В «Записках из подполья» Достоевский – художественно, во всяком случае, духовно-идейно – перемещается наконец в мир Апокалипсиса. До этого и есть – до-апокалипсический мир, гомеровско-пушкинско-толстовский.


Решающие «моменты» его жизни: 22 декабря 1849 года, расстрел. Каторга. Сверхрешающее – встреча с «плазмой» людской. А потом вдруг – невероятный перенос, перескок из Сибири в Лондон на всемирную выставку, из одного Апокалипсиса в другой: прозрение, миг, замкнувшийся на 22 декабря, – и это уже – навсегда.

А теперь главная загадка.

Известно письмо-жалоба брату: зарезали самую христианскую главу, не поняли… (при публикации «Записок из подполья»).[121] Куда она делась? Мне кажется (боюсь в это поверить), я нашел ее. Это – «Приговор».[122]

Может быть, «Приговор» – это и не та, тогдашняя РУКОПИСЬ (выяснить, когда «зарезали», – в рукописи или в корректуре). Может быть, это по памяти сделано.

Но: во-первых, это тоже христианнейший монолог, во-вторых, и он тоже был понят с точностью до наоборот, так что Достоевскому – теперь уже публично, а не в письме брату или в разговоре с редактором, цензором – пришлось объясняться. Во-вторых, «музыка», тон, настрой, ритм… Вероятно, можно сделать, нужно сделать и лингвистический анализ: этот «кусок живого душевного тела» – оттуда, это та же группа крови. Ведь к тому же: «Записки из подполья» кончаются как бы дурной бесконечностью. Там есть примечание от автора: Подпольный клянется больше не писать, но: «конечно, не удержался»…

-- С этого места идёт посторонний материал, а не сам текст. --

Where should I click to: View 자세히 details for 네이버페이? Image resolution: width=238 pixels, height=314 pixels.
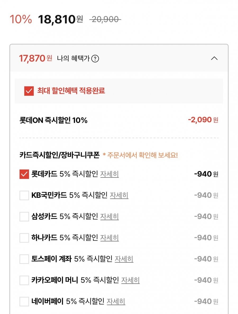(x=116, y=301)

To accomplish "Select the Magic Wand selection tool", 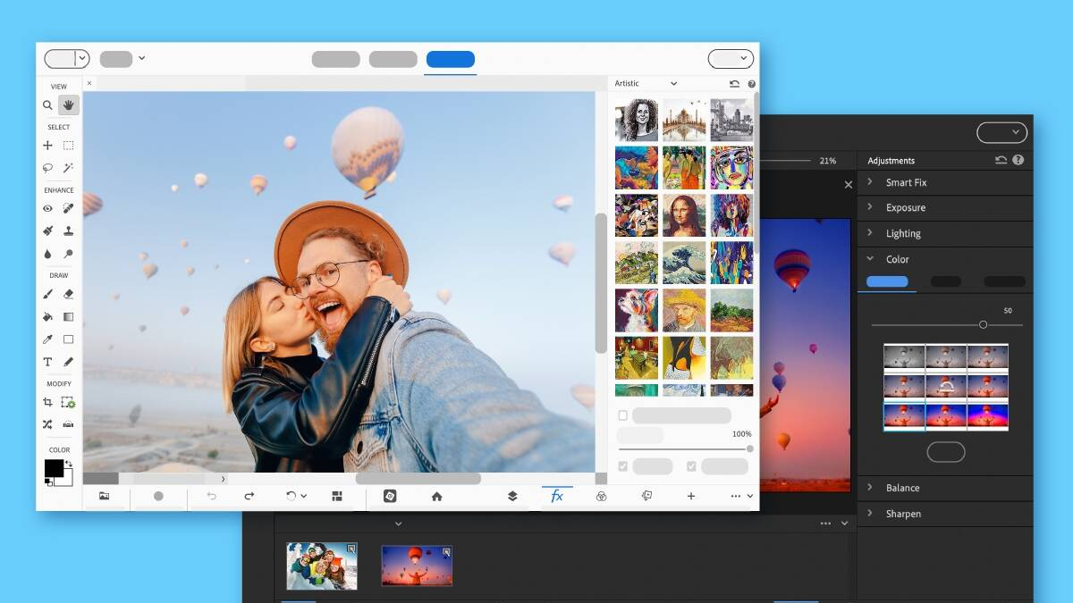I will coord(69,168).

«Приговор» – по художественной логике и есть финал, последний аккорд, к тому же еще: пожалуй, никогда Достоевский столь ОСОЗНАННО МУЗЫКАЛЬНО не чувствовал, как при создании «Записок из подполья» («Ты понимаешь, что такое переход в музыке. Точно так и тут…»).

И еще о «Приговоре»:

И вдруг подтвердилось (из авторского предисловия к «Запискам…»): «В 1-й главе, по-видимому, болтовня; но вдруг эта болтовня в последних 2-х (!!! – Ю.К.) главах разрешается неожиданной катастрофой». «ДВУХ»! но осталась-то одна глава! Стало быть, вероятно, третью и зарубили. Вторая (после первой), а первая – дикий монолог, «болтовня»!; вторая – стало быть, уже катастрофа – Подпольный и Лиза, действительно катастрофа, действительно неожиданно, но НЕ «окончательно: какая „окончательная“, когда последняя строчка от имени Подпольного такова: „Ну, довольно, не хочу я больше писать “из Подполья”“.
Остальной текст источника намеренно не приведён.